Thursday, 7 March 2013

The Shrew who knew.

I met an old lady in the forest today,
A weathered tarmagent shrew,
She bound me in the noose of chat
and told me all she knew.
She said “clipping hair is a waste of time
it always grows back again
despite the fact that it's dead,
and died free from pain.
People are like childhood diseases,
endure them and quickly pass on
by the greedy and well dressed, they're vulgar,
ignore them, they'll soon be gone.
The practise of hardship
is the one true religion,
Reason has no life of it's own,
the back stroke of revenge swims everywhere,
thought and tongue rarely agree,
you must trust yourself alone.
Colourful and useless as a cage of canaries
are the colons and commas of the mind,
a morsel of ground, a handful of grains,
are more than enough to bind.
Condemn the parson, poverty,
never neglect the poor,
care for the sick and the maimed,
banish disease from your door.
Fence only with words, sing with the birds,
make friends with bramble and tree,
pray direct to your maker
to guide all your dreams
and set all your losses free.
There is no evil in the bag of sin
where is the law for mute swans?
the clay is your mother and father
only earth can loosen your bonds.”
I'm off now” she said, “I have further to go,
and must gather fresh herbs for my tea,
think of me now and then, and if you have time
say a prayer for yourself and for me”.


  1. The spirit of a Russian legend set to sound -- no instruments needed: the words, themselves, are the oboes, basses, flutes. Intriguing and incisive metaphors delivered with authority, juxtaposed at the end with the resumption of the ordinary ("must gather fresh herbs for my tea") . . . which somehow brings a smile. So beautifully written.

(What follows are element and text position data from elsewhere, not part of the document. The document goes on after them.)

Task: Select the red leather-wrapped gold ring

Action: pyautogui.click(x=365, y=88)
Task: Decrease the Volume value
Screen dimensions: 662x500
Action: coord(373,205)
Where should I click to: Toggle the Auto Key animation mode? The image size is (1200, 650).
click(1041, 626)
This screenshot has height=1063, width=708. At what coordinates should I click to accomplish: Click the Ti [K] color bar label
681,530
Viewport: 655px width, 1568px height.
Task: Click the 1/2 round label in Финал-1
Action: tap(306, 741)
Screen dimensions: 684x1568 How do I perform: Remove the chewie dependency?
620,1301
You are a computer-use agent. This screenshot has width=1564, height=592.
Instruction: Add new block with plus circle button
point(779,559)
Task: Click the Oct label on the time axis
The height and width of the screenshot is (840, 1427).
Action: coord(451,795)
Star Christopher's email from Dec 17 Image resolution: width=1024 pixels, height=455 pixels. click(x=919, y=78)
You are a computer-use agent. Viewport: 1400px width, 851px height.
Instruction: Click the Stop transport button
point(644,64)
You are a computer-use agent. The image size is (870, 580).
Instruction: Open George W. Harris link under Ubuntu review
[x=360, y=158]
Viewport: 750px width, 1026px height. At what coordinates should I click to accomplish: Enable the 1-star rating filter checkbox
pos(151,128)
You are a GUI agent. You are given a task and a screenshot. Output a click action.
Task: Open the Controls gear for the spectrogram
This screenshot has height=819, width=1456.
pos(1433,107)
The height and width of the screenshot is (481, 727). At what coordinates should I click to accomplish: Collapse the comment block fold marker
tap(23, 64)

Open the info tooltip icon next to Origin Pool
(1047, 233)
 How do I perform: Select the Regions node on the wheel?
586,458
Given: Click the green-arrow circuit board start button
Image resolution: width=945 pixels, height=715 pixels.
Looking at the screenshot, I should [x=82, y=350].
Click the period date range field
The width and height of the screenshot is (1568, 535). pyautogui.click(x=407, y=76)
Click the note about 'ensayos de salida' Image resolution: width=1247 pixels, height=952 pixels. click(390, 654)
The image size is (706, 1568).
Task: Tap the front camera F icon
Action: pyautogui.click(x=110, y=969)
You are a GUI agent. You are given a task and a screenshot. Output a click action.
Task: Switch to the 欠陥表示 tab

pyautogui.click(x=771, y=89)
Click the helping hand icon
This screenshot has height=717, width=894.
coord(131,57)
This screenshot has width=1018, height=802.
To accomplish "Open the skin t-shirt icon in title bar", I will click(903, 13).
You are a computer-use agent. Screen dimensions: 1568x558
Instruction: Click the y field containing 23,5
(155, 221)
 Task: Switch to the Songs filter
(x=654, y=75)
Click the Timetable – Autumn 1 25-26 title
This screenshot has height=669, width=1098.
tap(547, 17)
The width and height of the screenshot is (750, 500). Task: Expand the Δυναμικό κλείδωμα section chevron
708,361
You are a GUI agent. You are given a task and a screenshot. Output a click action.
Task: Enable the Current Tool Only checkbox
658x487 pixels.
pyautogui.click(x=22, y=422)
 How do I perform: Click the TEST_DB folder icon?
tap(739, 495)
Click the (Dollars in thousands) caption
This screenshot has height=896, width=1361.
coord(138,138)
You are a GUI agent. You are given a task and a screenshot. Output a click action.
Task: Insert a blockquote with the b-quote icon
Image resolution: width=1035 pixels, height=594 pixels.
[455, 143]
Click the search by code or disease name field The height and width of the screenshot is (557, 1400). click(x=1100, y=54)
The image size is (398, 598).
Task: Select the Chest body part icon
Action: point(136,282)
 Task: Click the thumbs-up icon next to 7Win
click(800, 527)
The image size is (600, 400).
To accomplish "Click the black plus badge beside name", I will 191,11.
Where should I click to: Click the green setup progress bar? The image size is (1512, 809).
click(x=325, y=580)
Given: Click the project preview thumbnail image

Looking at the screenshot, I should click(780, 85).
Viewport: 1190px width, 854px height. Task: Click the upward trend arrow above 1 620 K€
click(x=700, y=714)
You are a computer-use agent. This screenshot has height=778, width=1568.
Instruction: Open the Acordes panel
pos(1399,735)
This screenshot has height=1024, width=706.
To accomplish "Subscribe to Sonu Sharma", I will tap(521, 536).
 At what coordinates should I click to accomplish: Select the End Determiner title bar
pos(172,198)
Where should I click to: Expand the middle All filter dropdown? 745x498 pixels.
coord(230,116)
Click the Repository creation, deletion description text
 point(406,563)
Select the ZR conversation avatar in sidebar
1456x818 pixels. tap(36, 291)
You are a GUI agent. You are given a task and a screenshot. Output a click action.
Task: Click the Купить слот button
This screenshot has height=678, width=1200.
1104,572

  2. Turquoise, Patience and I really did go down to the forest this morning with a group of fifty schoolchildren on a guided tour with all the bits and pieces. While we were there we met a number of people walking, among them an old lady who was full of her own wisdom and had all the answers. Her general theme was that 'children nowadays know nothing'. When we came home Patience and I jotted down our reflections of that walk and meeting the old lady. This is how the poem came about. The verses were more reaction than reflection. Your comment has made us both extremely happy.
    God bless and thank you. Prodigal.

  3. Oh, she's real. That's funny!

    Did she happen to look Russian? (just kidding . . .)

  4. Older ladies look similar to me but this one was wearing a ushanka and strumming a balalaika. Is that any indication?
    Regards P+P.

  5. Reminds me of a solitary stroll high over Cercedilla where a gentle crew engaged as I passed by. But, disentangling, a world-weary asked why I passed the way and if there was none to join me. The answer was painfully obvious to me but maybe not to her.
    I hear her speak through the rough and smooth of your finely chosen allegories.